_TEXTE_
##########

Petit bonheur numéro quatre-vingt-douze : les serviettes chaudes au restaurant

Ce petit bonheur là est tout chaud au creux des mains.

Ce soir, le frigo est vide. Mademoiselle souffle bruyamment, la lumière clignotante sur un vieux yaourt et deux endives. Monsieur tente bien : « il y a une brique de soupe dans le haut du placard« . Mais non. Rien à faire. Mademoiselle n’a pas envie.

Alors Monsieur sort son joker. Monsieur invite Mademoiselle au restaurant chinois.

A peine la porte poussée, la serveuse se précipite avec une corbeille de chips crevette. Elle désigne du doigt une table, et tend les cartes des boissons.

« Le buffet est en libre accès, les assiettes sont à côté des nems« .

Monsieur est un grand modèle qui cache bien son jeu. Il commande une bière chinoise et se précipite sur les beignets, les nems et les bouchées au porc.

Mademoiselle est un petit modèle qui ne cache pas son jeu. Elle va de suite vers les paniers vapeurs, les sushis saumon et les salades de chou. Premier aller retour.

« On passe au plat? »

Monsieur hésite entre porc au caramel et poulet sauce aigre douce avant de choisir… les deux. Accompagnement pommes de terre. Mademoiselle prend les crevette et le poissons poivre et sel. Deuxième service.

« On passe au dessert? »

Monsieur n’a plus de place dans la petite assiette : entre les boules coco, les biscuits chinois et le bol litchi mangue, il arrive encore à glisser des nougats au sésame  et des morceaux de gingembre confit. Mademoiselle a choisi une salade de fuit et sa boule coco. Et discrètement, pique quelques nougats à Monsieur.

« On passe au dessert? »

Oui… Monsieur retourne au buffet pour la seconde fois, remplissant de nouveau à ras bord son assiette de gourmandises.

Mais le moment que préfère Mademoiselle n’arrive que maintenant. La panse pleine, des tâches sur la nappe en papier, ils se lèvent pour payer. Mademoiselle s’émerveille devant les bibelots kitchs dans des vitrines sales quand la serveuse s’approche, un petit plateau à la main. Deux petites serviettes blanches, roulées soigneusement.

Monsieur en prend une. Mademoiselle l’autre. Le coton tiède et humide chauffe la paume. La peau se détend, l’air au creux des mains devient moite, presque tropical. Si elle s’écoutait, Mademoiselle passerait la petite serviette sur son visage. Mais elle n’ose pas. Alors elle presse doucement entre ses doigts, entre les plis et les creux, entre la ligne de vie et celle du coeur. C’est douillet, c’est câlin, c’est tendre. Et c’est un vrai petit bonheur.

##########

_DONNÉES FOURNIES_
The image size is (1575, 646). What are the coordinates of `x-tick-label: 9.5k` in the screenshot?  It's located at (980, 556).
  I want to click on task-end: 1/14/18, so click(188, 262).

##########

_TRAVAIL DEMANDÉ_
1: Recopiez le passage du texte sur les serviettes chaudes, de « A peine la porte » à « bouchées au porc. ».
2: Dans le texte sur les serviettes chaudes, quelle boisson Monsieur commande-t-il ?

_CORRIGÉ_
1:
A peine la porte poussée, la serveuse se précipite avec une corbeille de chips crevette. Elle désigne du doigt une table, et tend les cartes des boissons.

« Le buffet est en libre accès, les assiettes sont à côté des nems« .

Monsieur est un grand modèle qui cache bien son jeu. Il commande une bière chinoise et se précipite sur les beignets, les nems et les bouchées au porc.

2: Une bière chinoise.